Ten year old self: I want to live near my sister so I can see her often and our kids can play together and know each other well.
Myself today: I've moved back to Maryland. I live near my sister (may even move into her neighborhood if I ever get a friggin job). I have kids and she knows them well. But she doesn't have kids, so one plan is foiled.
Nowhere in my, or my sister's, childhood dream of have a close-knit extended family was by brother much in focus. I guess he was always somewhere in the background of our imaginations. He'd be there at Christmas, of course. That uncle the kids know, but don't know. We certainly had that experience growing up.
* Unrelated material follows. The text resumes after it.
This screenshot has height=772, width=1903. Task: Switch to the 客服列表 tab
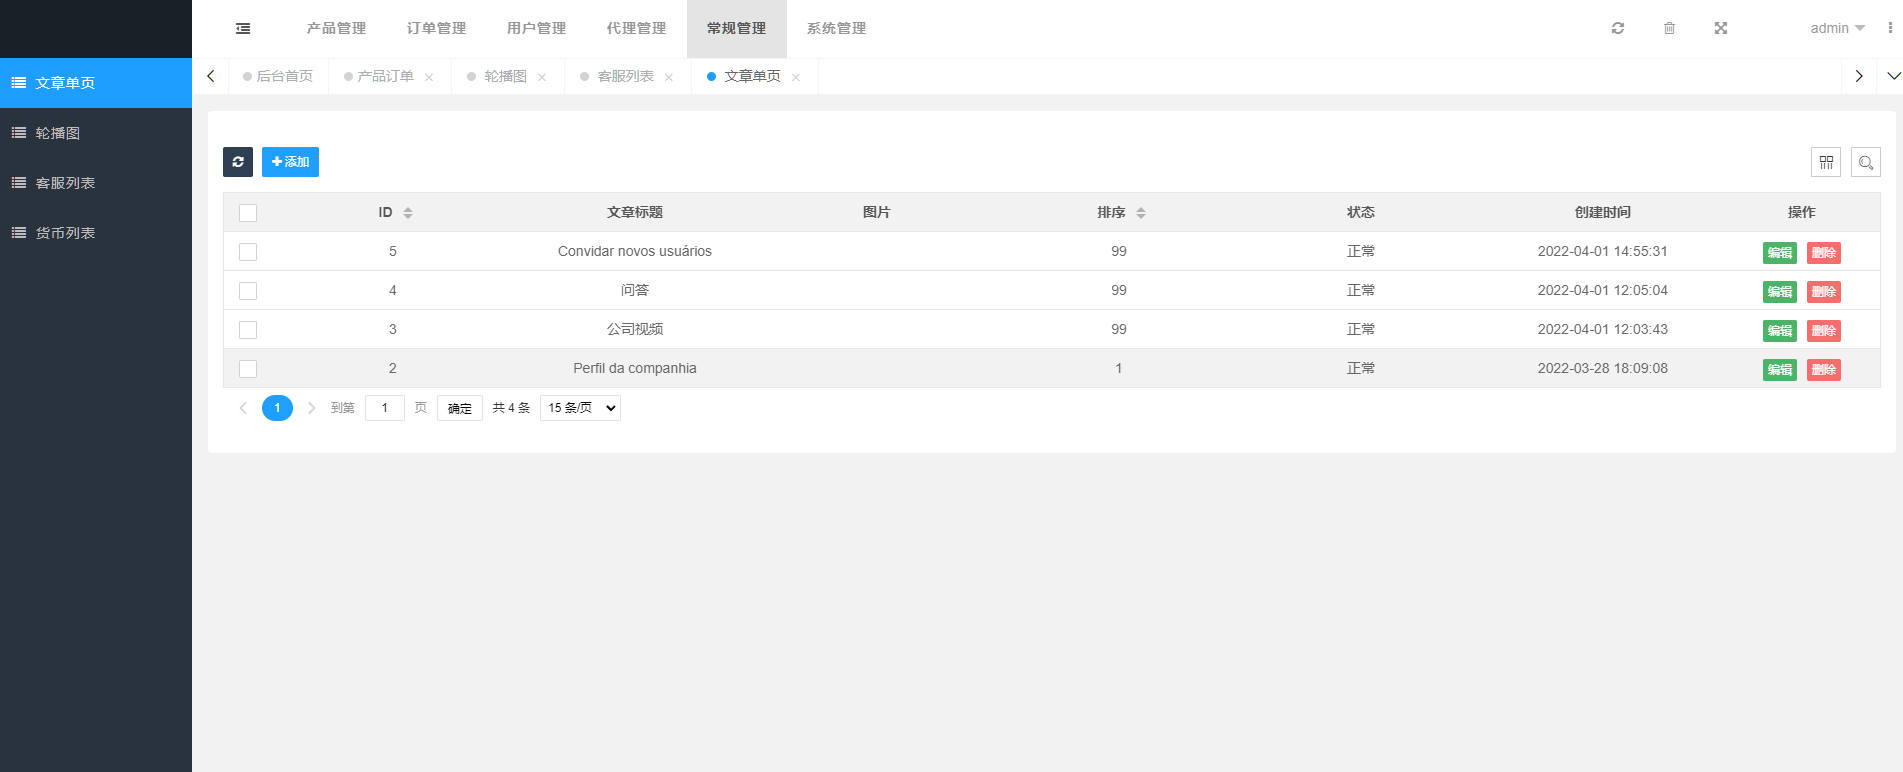point(625,76)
And now, reality is quite different! Yesterday we all had dinner together: grandparents, parents, aunts, uncles, kids, great-grandfather. My sister, brother and I all "home" with our significant others, all of us getting along, actually liking each other, knowing each other. We had a great dinner, laughing, telling stories of our first time drinking, what we used to drink and can't now, why mom doesn't drink beer (her theory is because she never tasted beer from her dad as a little girl and that's what it takes--which is a true circumstance for everyone else present last night), stories from before mom and dad had kids, when they were young like us, stories of how I caused both of my brother's facial scars from childhood (unintentionally, I swear), stories of how we fought, but didn't really fight (my brother never had it in him to beat us up, except one time he punched our sister and shit hit the fan), stories of camping, the positive memories like dancing to the 1965 mixed tape in the camper doing air guitar and lip syncing, stories.... everyone accepting each other (no political talk, obviously). So nice. Then we cleaned up, put the children to bed. We "kids" and our husband, fiance and girlfriend played The Settlers of Catan, which turned out to be a most awesome game. We were rowdy and stayed up too late, but it was so fun. Then everyone slept over for a big breakfast in the morning.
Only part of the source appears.